In truth, it was the loud, sometimes shrill, and caricatured voices of talk radio, the so-called crazy Republican House members, and the grassroots loudmouths of what would become the Tea Party who had Obama’s number. They warned early on that Barack Obama’s record was that of a petulant extremist, that his writing presaged that he would borrow and spend like no other president, that his past associations gave warning that he would use his community-organizing skills cynically to divide Americans along racial lines, that nothing in his past had ever suggested anything other than radicalism and an ease with divisive speech, that his votes as a state legislator and as a U.S. senator suggested that he had an instinctual dislike of the entrepreneur and the self-made businessman, and that his past rhetoric advised that he would ignore settled law and instead would rule by fiat — that he would render immigration law null and void, that he would diminish the profile of America abroad, and that he would do all this because he was an ideologue, with no history of bipartisanship but a lot of animus toward his critics, and one who saw no ethical or practical reason to appreciate the more than 60 years of America’s postwar global leadership and the world that it had built. Again, the despised right-wingers were right and the more moderate establishment quite wrong. Abroad, from Obama’s post-Paris speeches, it is clear that he is now bored with and irritated by the War on Terror. He seems to have believed either that Islamist global terror was a minor distraction with no potential for real harm other than to bring right-wingers in backlash fashion out of the woodwork, or that it was an understandably radical manifestation of what was otherwise a legitimate complaint of Islam against the Western-dominated global system — thus requiring contextualization rather than mindless opposition.

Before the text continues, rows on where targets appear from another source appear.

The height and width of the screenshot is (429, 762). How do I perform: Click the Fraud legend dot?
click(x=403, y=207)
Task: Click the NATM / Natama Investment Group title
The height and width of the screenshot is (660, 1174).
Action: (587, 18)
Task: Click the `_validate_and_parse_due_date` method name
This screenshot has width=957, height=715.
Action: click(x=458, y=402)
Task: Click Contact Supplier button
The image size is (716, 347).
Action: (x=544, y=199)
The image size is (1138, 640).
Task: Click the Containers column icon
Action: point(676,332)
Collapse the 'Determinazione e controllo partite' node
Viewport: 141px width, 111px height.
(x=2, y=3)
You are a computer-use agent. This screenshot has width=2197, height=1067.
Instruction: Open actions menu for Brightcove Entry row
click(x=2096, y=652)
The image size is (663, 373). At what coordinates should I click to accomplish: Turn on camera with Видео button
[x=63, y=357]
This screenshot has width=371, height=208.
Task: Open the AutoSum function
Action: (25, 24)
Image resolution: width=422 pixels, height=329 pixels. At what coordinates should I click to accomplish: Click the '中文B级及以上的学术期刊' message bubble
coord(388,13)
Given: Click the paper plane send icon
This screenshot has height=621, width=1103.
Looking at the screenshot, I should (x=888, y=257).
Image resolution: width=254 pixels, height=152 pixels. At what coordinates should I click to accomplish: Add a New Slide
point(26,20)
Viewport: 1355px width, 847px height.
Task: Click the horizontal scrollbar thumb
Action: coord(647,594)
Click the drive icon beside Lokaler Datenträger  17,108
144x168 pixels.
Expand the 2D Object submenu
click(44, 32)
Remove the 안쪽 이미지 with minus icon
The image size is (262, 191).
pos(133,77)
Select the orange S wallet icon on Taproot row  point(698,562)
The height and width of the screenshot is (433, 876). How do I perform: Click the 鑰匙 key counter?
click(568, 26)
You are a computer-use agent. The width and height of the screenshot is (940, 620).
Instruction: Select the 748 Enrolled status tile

A lot of ambitious and dangerous powers are watching Obama assume a fetal position, and may well as a consequence act foolishly and recklessly this next year. Not only Russia, China, and North Korea, but also Hamas, Hezbollah, Iran, ISIS, and assorted rogue states may take chances in the next 14 months that they would otherwise never have entertained (given that America is innately strong and they are mostly in comparison far weaker) — on the premise that such adventurism offers tangible advantages without likely negative consequences and that the chance for such opportunities will not present itself again for decades to come. At home, Obama feels liberated now that he is free from further elections. He thinks he has a legitimate right to be a bit vindictive and vent his own frustrations and pique, heretofore repressed over the last seven years because of the exigencies of Democratic electioneering. Obama can now vent and strike back at his opponents, caricaturing them from abroad, questioning their patriotism, slandering them for sport, and trying to figure out which emblematic executive orders and extra-legal bureaucratic directives will most infuriate them and repay them for their supposed culpability for his failed vero possumus presidency. The more contrarian he becomes, and the more he opposes the wishes of the vast majority of the American people, all the more Obama envisions himself speaking truth to power and becoming iconic of something rather than the reality that he is becoming proof of nothing. Hold on. We haven’t seen anything yet.